Tuesday, September 10, 2013

James Michener analysis - part 4: 'The Novel'; various geometrical patterns; links


The Novel was written by Michener in 1991. A departure from his better known historical fiction, The Novel is told from the viewpoints of four different characters involved in the life and work of a writer of historical novels concerning a picturesque district (Grenzler) in rural Pennsylvania. There is much discussion of writing, not all of it in support of Michener's own style. Many story devices discussed by the characters are later used by Michener in this same story.

Chapter Summary
The Writer - Lukas Yoder: Narrated by the author of a popular series of historical novels as he works on his "final" novel.
The Editor - Yvonne Marmelle: The personal and professional life of Lukas Yoder's editor.
The Critic - Karl Streibert: A new literary star appears in Grenzler, and tries to rise from Lukas Yoder's shadow.
The Reader - Jane Garland: Told in the voice of an avid reader and prominent citizen of the Grenzler area.[a]

Hex signs
Early in The Novel, we find that Lukas Yoder has a hobby of sorts: He locates, restores, and then sells (or sometimes gives away for free), hex signs.

SUPPLIED ENTRIES =>

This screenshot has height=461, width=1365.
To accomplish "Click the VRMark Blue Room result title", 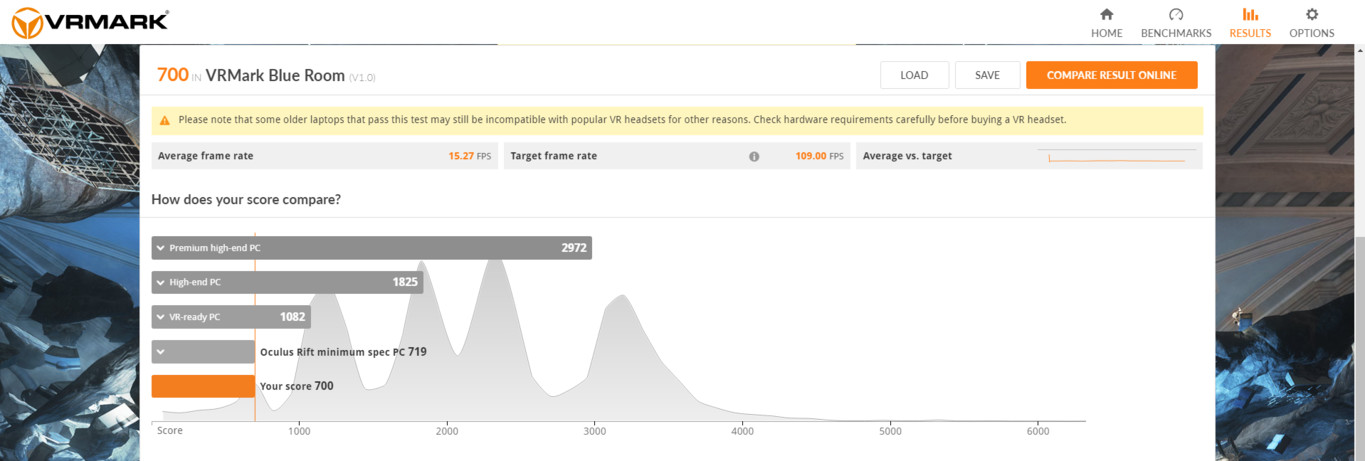I will 275,76.
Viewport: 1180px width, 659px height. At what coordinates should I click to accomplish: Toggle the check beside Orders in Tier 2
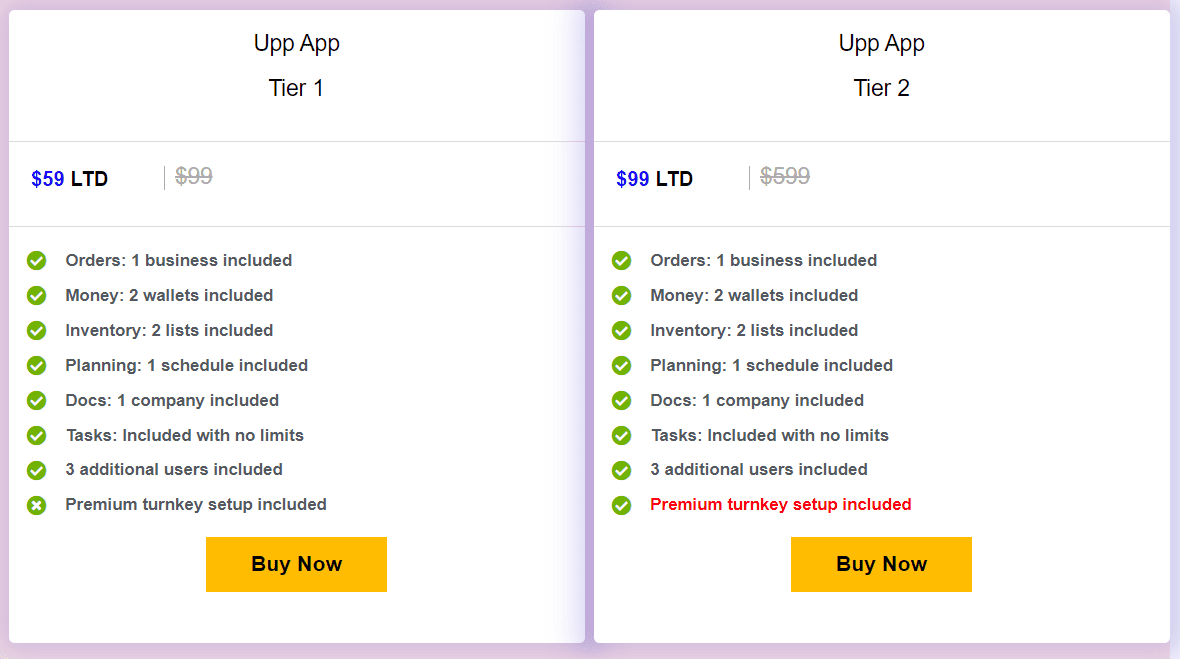[621, 260]
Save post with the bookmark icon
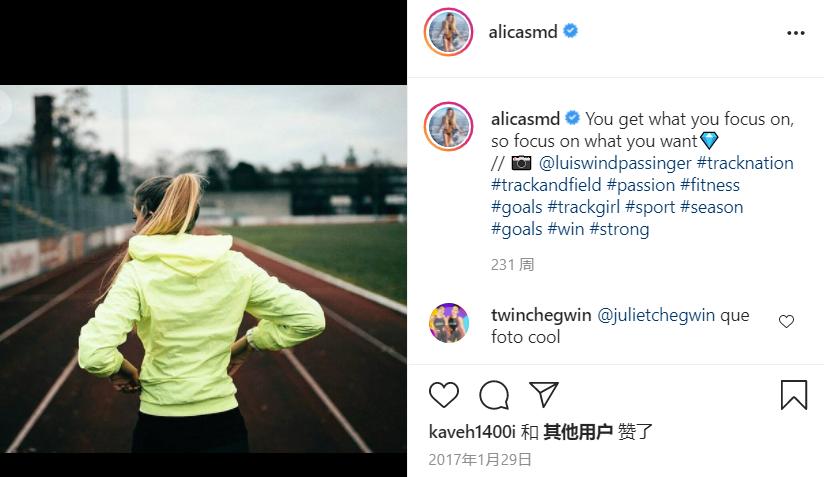The height and width of the screenshot is (477, 824). tap(794, 395)
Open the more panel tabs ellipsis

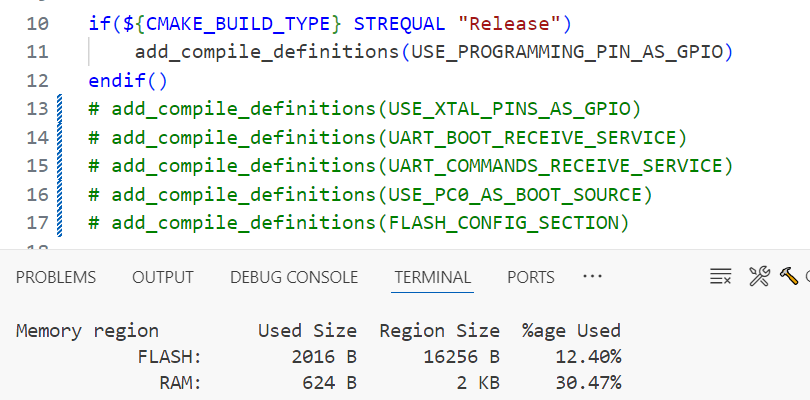592,277
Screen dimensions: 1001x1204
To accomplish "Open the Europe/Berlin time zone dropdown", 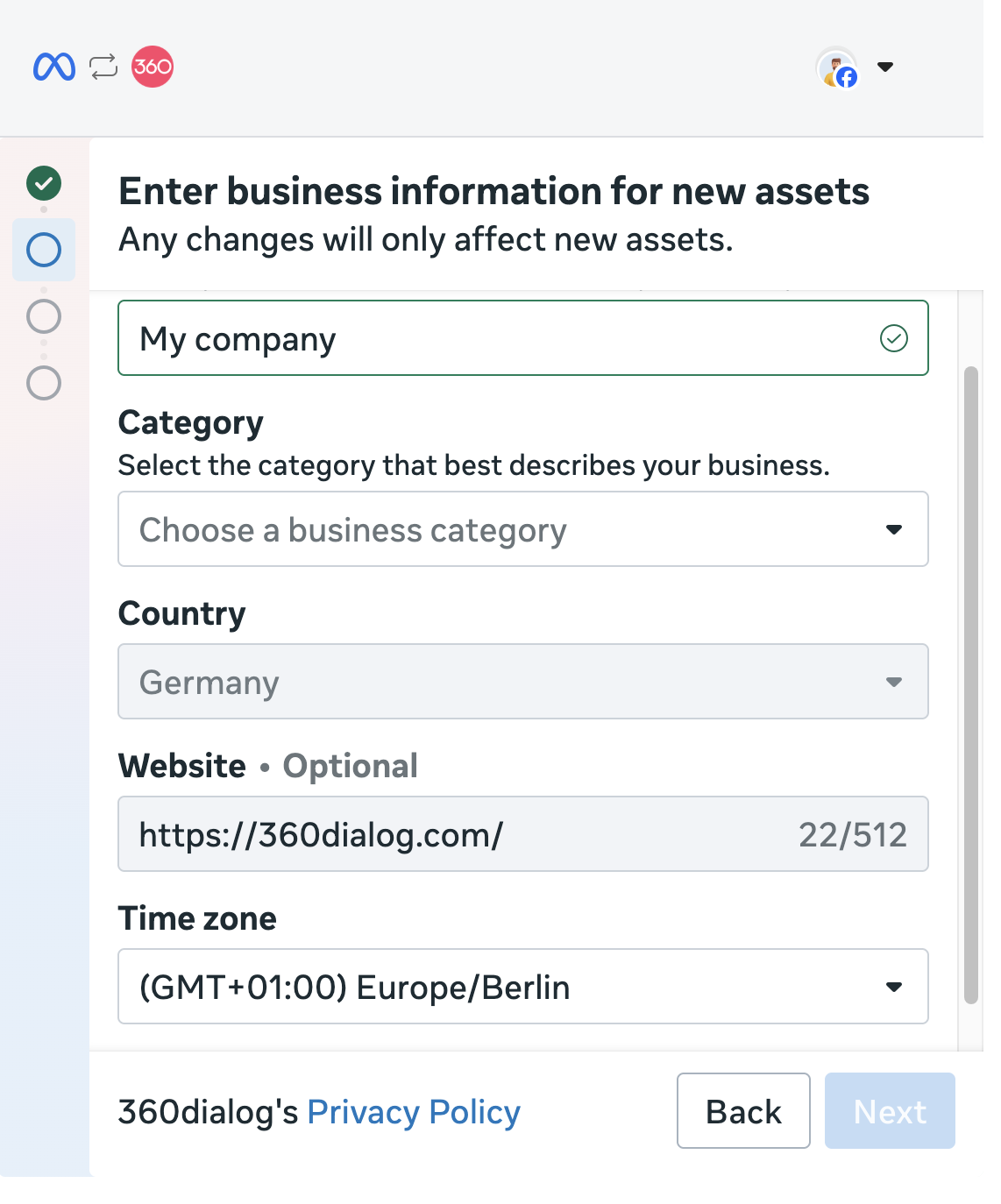I will pyautogui.click(x=522, y=987).
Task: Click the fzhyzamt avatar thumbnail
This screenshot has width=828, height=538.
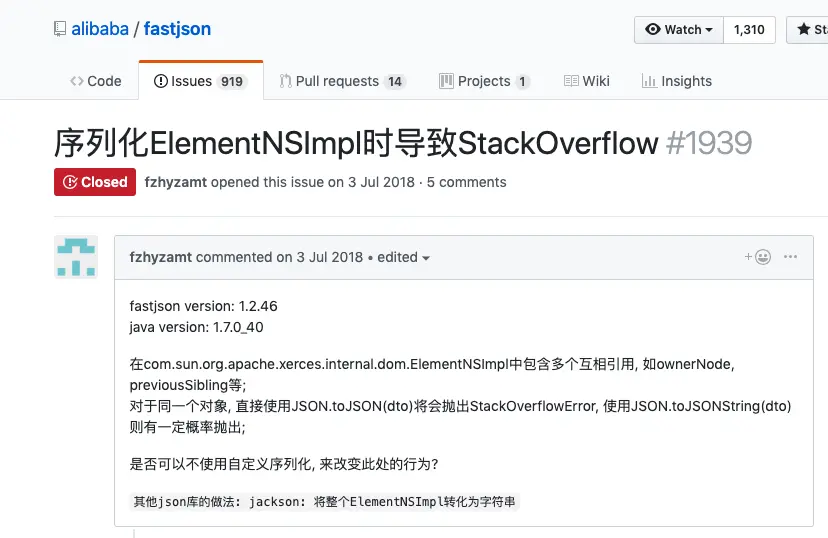Action: (76, 257)
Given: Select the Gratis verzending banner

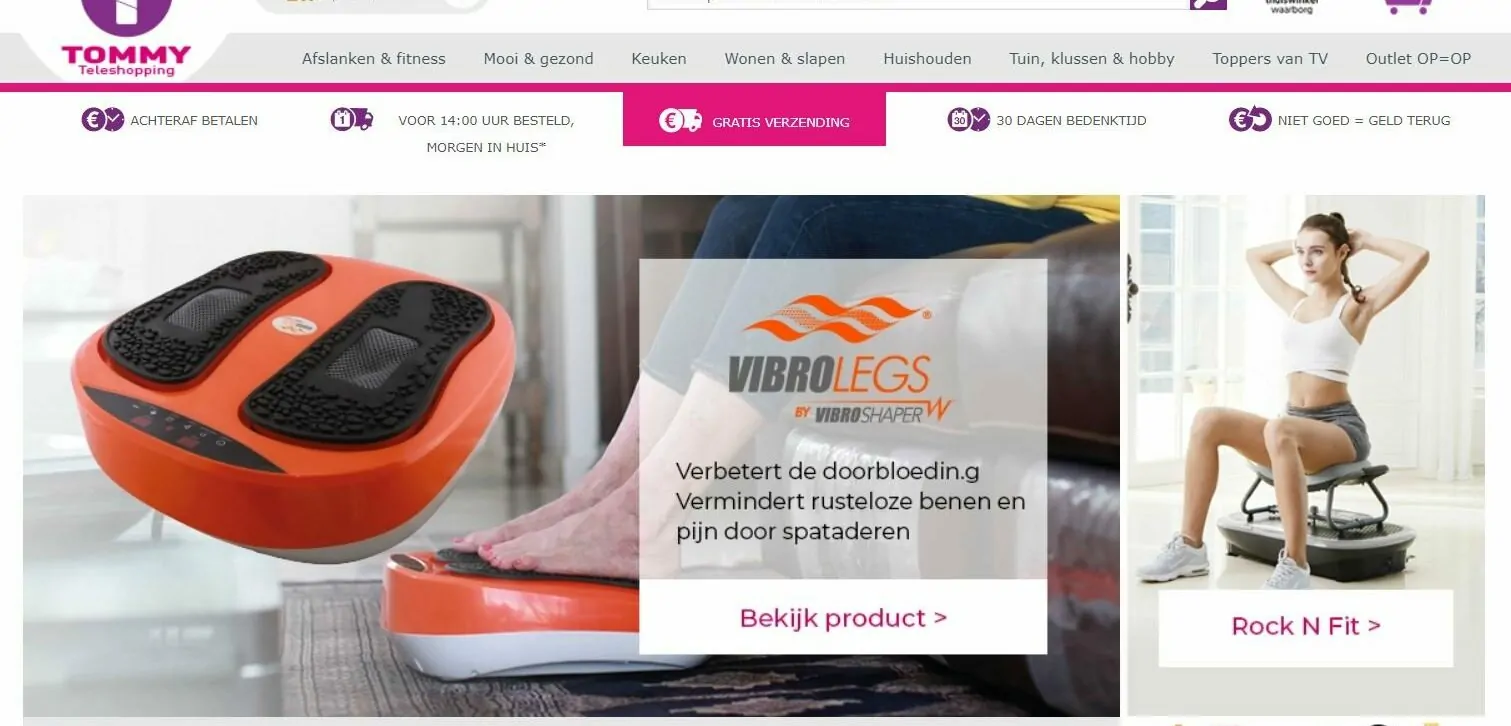Looking at the screenshot, I should [754, 120].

YOUR TASK =>
Reproduce the Michener analysis word for word, everything from "James Michener analysis" down to "Lukas Yoder's editor.". The records are independent of the text on Michener's The Novel and are not connected to it.

TASK ANSWER =>
James Michener analysis - part 4: 'The Novel'; various geometrical patterns; links


The Novel was written by Michener in 1991. A departure from his better known historical fiction, The Novel is told from the viewpoints of four different characters involved in the life and work of a writer of historical novels concerning a picturesque district (Grenzler) in rural Pennsylvania. There is much discussion of writing, not all of it in support of Michener's own style. Many story devices discussed by the characters are later used by Michener in this same story.

Chapter Summary
The Writer - Lukas Yoder: Narrated by the author of a popular series of historical novels as he works on his "final" novel.
The Editor - Yvonne Marmelle: The personal and professional life of Lukas Yoder's editor.